Run DrVAEN on dataset: GSE25055


1. Dataset summary

Neoadjuvant study of 310 HER2-negative breast cancer cases treated with taxane-anthracycline chemotherapy pre-operatively and endocrine therapy if ER-positive. Response was assessed at the end of neoadjuvant treatment and distant-relapse-free survival was followed for at least 3 years post-surgery.

2. Get and prepare dataset

The dataset can be accessed using the code:

  #setwd("/path/to/GSE25055")
  library("GEOquery")
  library("limma")
  library("preprocessCore")

  Sys.setlocale(category = "LC_ALL", locale = "us")

  ###################################################################################################
  # code chunk: GSE25055
  ###################################################################################################

  gse <- getGEO("GSE25055", GSEMatrix = TRUE)
  exprs(gse[[1]]) -> datExpr0

  normalize.quantiles(datExpr0) -> datExprLQ
  dimnames(datExprLQ) = dimnames(datExpr0)

  ########## anno
  gpl = getGEO("GPL96")
  Table(gpl) -> anno

  grep("/", anno[,11]) -> check
  anno = anno[-check,]
  anno = anno[anno[,11]!="", ]


  datExprLQ = datExprLQ[which(rownames(datExprLQ) %in% anno[,1]),]
  match(rownames(datExprLQ), anno[,1]) -> ii
  symbol = anno[ii, 11]

  apply(datExprLQ, 2, function(u)tapply(u, symbol, median)) -> expr.mat

  grep("^RPS", rownames(expr.mat)) -> ii.1
  grep("^RPL", rownames(expr.mat)) -> ii.2
  expr.mat = expr.mat[-c(ii.1, ii.2),]

  write.table(format(expr.mat, digits=4),file="GSE25055.Expr.tsv", row.names=T, quote=F, sep="\t")

  pData(gse[[1]]) -> pheno.anno
  save(expr.mat, pheno.anno, file="GSE25055.RData")

              

The genes will be mapped to our backend gene list that are used for drug response prediction. The full gene list is here

3. Predict drug responses using DrVAEN.

Once the gene expression matrix file is genereted, we can upload the file to DrVAEN to get the predicted drug response data.

Then download the predicted responses for further analysis.

4. Further analysis: Compare the drug responses between the two groups (pCR vs RD).

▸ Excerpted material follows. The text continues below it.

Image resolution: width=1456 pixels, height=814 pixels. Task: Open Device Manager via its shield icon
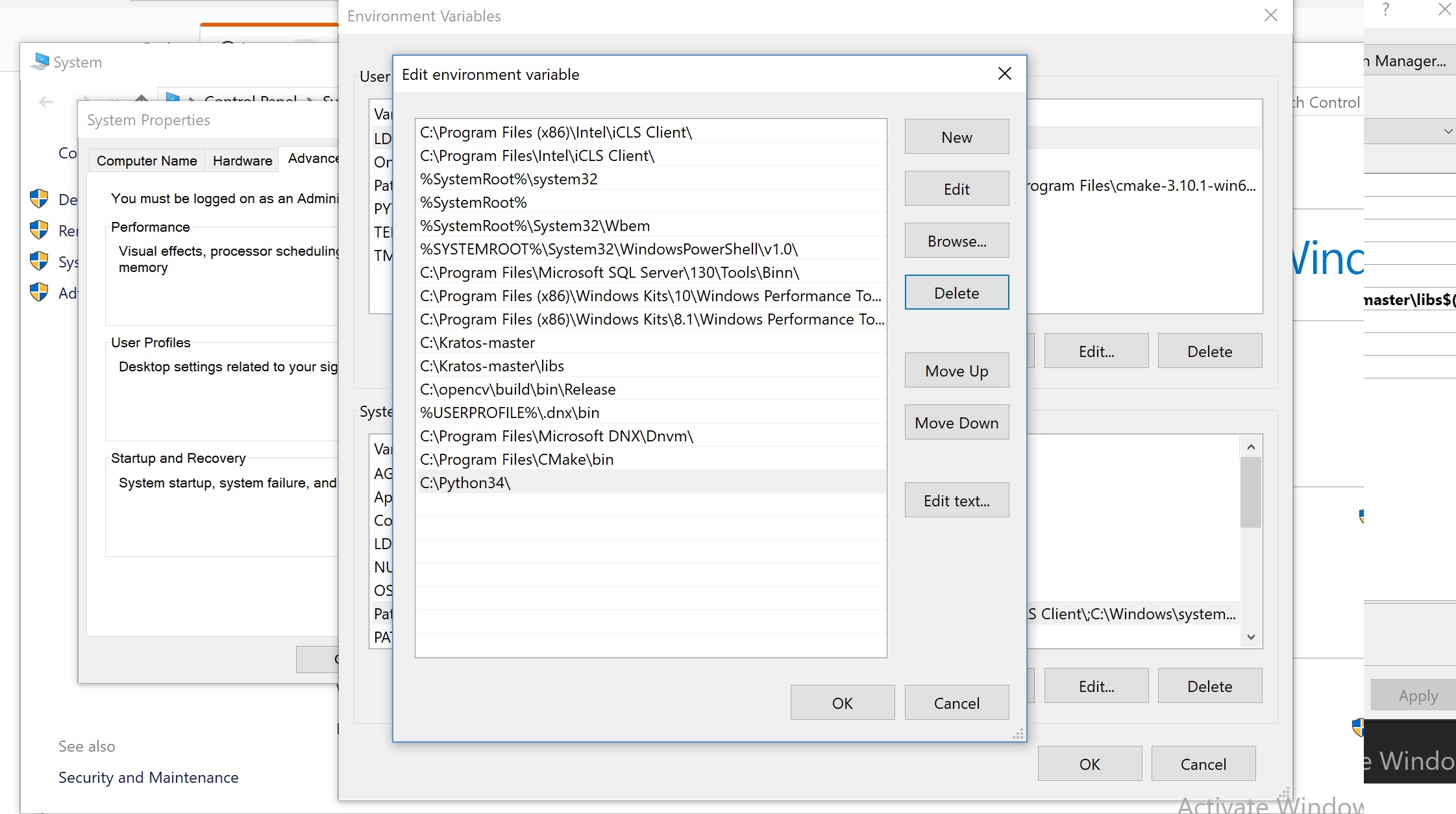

Here we present the example codes for the analysis.

library(glmnet)
load("GSE25055.RData")

## CCLE
drug_response = read.table("ranksigmoid_CCLE.pred.txt", as.is=T, header=T)

### all
dat = data.frame(cbind(Response = drug_response[, "Paclitaxel"], pCR=pheno.anno[,"characteristics_ch1.21"]))
dat[,1] = as.numeric(as.character(dat[,1]))
t.test(dat[,1] ~ dat[,2])

dat[which(dat[,2]=="dlda30_prediction: pCR"),2] = "pCR"
dat[which(dat[,2]=="dlda30_prediction: RD"),2] = "RD"
dat[,2] <- factor(dat[,2], levels = c("RD", "pCR"))

pvalue = t.test(dat[,1] ~ dat[,2])$p.value

##### plot
library("ggplot2")

give.n <- function(x){
   return(c(y = max(x), label = length(x)))
}

p1 = ggplot(dat, aes(x=pCR, y=Response, fill=pCR)) + geom_boxplot() + 
     labs(title=paste("GSE20194, CCLE\n", "p = ", format(pvalue, digits=3)), x="pCR Status", y = "Predicted Response to Paclitaxel") +
   theme(legend.position = "none", plot.title = element_text(hjust=0.5)) +
   stat_summary(fun.data = give.n, geom = "text")

png("CCLE.png")
print(p1)
dev.off()

## To analyse the predicted drug response data from GDSC model, please just change "CCLE" to "GDSC" in the above codes.